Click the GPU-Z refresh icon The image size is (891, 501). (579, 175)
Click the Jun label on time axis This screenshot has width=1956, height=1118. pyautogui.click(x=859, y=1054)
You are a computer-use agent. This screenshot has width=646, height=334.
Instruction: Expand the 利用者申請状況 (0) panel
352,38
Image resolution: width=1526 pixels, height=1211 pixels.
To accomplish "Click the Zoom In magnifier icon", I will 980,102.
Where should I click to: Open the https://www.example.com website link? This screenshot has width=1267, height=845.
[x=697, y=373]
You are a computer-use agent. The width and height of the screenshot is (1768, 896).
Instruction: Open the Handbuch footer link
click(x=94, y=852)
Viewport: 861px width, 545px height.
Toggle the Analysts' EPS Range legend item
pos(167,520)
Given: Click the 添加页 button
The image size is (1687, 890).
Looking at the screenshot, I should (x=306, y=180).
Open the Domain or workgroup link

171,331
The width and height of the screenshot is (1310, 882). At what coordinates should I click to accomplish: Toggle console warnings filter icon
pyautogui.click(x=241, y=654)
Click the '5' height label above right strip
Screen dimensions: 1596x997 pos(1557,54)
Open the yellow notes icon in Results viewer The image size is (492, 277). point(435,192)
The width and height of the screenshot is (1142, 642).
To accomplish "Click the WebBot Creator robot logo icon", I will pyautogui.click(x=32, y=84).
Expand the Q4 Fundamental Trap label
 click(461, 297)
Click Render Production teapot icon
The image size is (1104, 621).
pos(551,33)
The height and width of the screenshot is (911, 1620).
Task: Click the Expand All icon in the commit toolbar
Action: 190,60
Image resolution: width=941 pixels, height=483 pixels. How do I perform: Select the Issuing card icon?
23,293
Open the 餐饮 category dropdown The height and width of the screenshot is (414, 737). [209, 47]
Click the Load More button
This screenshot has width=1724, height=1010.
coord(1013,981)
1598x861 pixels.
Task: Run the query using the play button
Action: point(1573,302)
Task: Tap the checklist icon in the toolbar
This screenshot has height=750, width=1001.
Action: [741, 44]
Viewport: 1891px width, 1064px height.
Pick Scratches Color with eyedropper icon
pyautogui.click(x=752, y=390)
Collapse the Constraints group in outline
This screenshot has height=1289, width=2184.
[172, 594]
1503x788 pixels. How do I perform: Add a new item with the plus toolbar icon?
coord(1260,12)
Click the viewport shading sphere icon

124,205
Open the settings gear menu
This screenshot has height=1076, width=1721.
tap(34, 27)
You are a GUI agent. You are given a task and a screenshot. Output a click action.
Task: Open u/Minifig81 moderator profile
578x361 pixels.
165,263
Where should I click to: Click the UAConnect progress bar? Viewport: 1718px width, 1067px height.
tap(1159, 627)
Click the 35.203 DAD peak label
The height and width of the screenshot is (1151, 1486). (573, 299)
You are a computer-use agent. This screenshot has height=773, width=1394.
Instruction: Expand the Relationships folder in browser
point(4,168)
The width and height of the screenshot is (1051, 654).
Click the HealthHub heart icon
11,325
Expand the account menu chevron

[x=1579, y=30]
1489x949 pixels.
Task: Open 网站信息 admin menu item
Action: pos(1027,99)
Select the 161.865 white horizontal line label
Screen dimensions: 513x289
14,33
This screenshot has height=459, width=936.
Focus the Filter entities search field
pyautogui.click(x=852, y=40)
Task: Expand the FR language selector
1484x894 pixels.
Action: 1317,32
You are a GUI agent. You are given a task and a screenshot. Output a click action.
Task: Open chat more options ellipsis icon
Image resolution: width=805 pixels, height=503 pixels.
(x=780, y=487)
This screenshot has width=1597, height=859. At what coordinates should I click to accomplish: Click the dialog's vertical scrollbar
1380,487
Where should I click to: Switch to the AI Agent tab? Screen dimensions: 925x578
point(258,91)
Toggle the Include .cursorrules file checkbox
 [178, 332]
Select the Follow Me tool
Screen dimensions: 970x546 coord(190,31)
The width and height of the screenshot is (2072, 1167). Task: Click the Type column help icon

————

The answer should be the complete set of records, printed exactly.

> _REPLY_
Click the GPU-Z refresh icon The image size is (891, 501). (579, 175)
Click the Jun label on time axis This screenshot has width=1956, height=1118. pyautogui.click(x=859, y=1054)
You are a computer-use agent. This screenshot has width=646, height=334.
Instruction: Expand the 利用者申請状況 (0) panel
352,38
Image resolution: width=1526 pixels, height=1211 pixels.
To accomplish "Click the Zoom In magnifier icon", I will 980,102.
Where should I click to: Open the https://www.example.com website link? This screenshot has width=1267, height=845.
[x=697, y=373]
You are a computer-use agent. The width and height of the screenshot is (1768, 896).
Instruction: Open the Handbuch footer link
click(x=94, y=852)
Viewport: 861px width, 545px height.
Toggle the Analysts' EPS Range legend item
pos(167,520)
Given: Click the 添加页 button
The image size is (1687, 890).
Looking at the screenshot, I should (x=306, y=180).
Open the Domain or workgroup link

171,331
The width and height of the screenshot is (1310, 882). At what coordinates should I click to accomplish: Toggle console warnings filter icon
pyautogui.click(x=241, y=654)
Click the '5' height label above right strip
Screen dimensions: 1596x997 pos(1557,54)
Open the yellow notes icon in Results viewer The image size is (492, 277). point(435,192)
The width and height of the screenshot is (1142, 642).
To accomplish "Click the WebBot Creator robot logo icon", I will pyautogui.click(x=32, y=84).
Expand the Q4 Fundamental Trap label
 click(461, 297)
Click Render Production teapot icon
The image size is (1104, 621).
pos(551,33)
The height and width of the screenshot is (911, 1620).
Task: Click the Expand All icon in the commit toolbar
Action: 190,60
Image resolution: width=941 pixels, height=483 pixels. How do I perform: Select the Issuing card icon?
23,293
Open the 餐饮 category dropdown The height and width of the screenshot is (414, 737). [209, 47]
Click the Load More button
This screenshot has width=1724, height=1010.
coord(1013,981)
1598x861 pixels.
Task: Run the query using the play button
Action: point(1573,302)
Task: Tap the checklist icon in the toolbar
This screenshot has height=750, width=1001.
Action: [741, 44]
Viewport: 1891px width, 1064px height.
Pick Scratches Color with eyedropper icon
pyautogui.click(x=752, y=390)
Collapse the Constraints group in outline
This screenshot has height=1289, width=2184.
[172, 594]
1503x788 pixels. How do I perform: Add a new item with the plus toolbar icon?
coord(1260,12)
Click the viewport shading sphere icon

124,205
Open the settings gear menu
This screenshot has height=1076, width=1721.
tap(34, 27)
You are a GUI agent. You are given a task and a screenshot. Output a click action.
Task: Open u/Minifig81 moderator profile
578x361 pixels.
165,263
Where should I click to: Click the UAConnect progress bar? Viewport: 1718px width, 1067px height.
tap(1159, 627)
Click the 35.203 DAD peak label
The height and width of the screenshot is (1151, 1486). (573, 299)
You are a computer-use agent. This screenshot has height=773, width=1394.
Instruction: Expand the Relationships folder in browser
point(4,168)
The width and height of the screenshot is (1051, 654).
Click the HealthHub heart icon
11,325
Expand the account menu chevron

[x=1579, y=30]
1489x949 pixels.
Task: Open 网站信息 admin menu item
Action: pos(1027,99)
Select the 161.865 white horizontal line label
Screen dimensions: 513x289
14,33
This screenshot has height=459, width=936.
Focus the Filter entities search field
pyautogui.click(x=852, y=40)
Task: Expand the FR language selector
1484x894 pixels.
Action: 1317,32
You are a GUI agent. You are given a task and a screenshot. Output a click action.
Task: Open chat more options ellipsis icon
Image resolution: width=805 pixels, height=503 pixels.
(x=780, y=487)
This screenshot has width=1597, height=859. At what coordinates should I click to accomplish: Click the dialog's vertical scrollbar
1380,487
Where should I click to: Switch to the AI Agent tab? Screen dimensions: 925x578
point(258,91)
Toggle the Include .cursorrules file checkbox
 [178, 332]
Select the Follow Me tool
Screen dimensions: 970x546 coord(190,31)
The width and height of the screenshot is (2072, 1167). Task: Click the Type column help icon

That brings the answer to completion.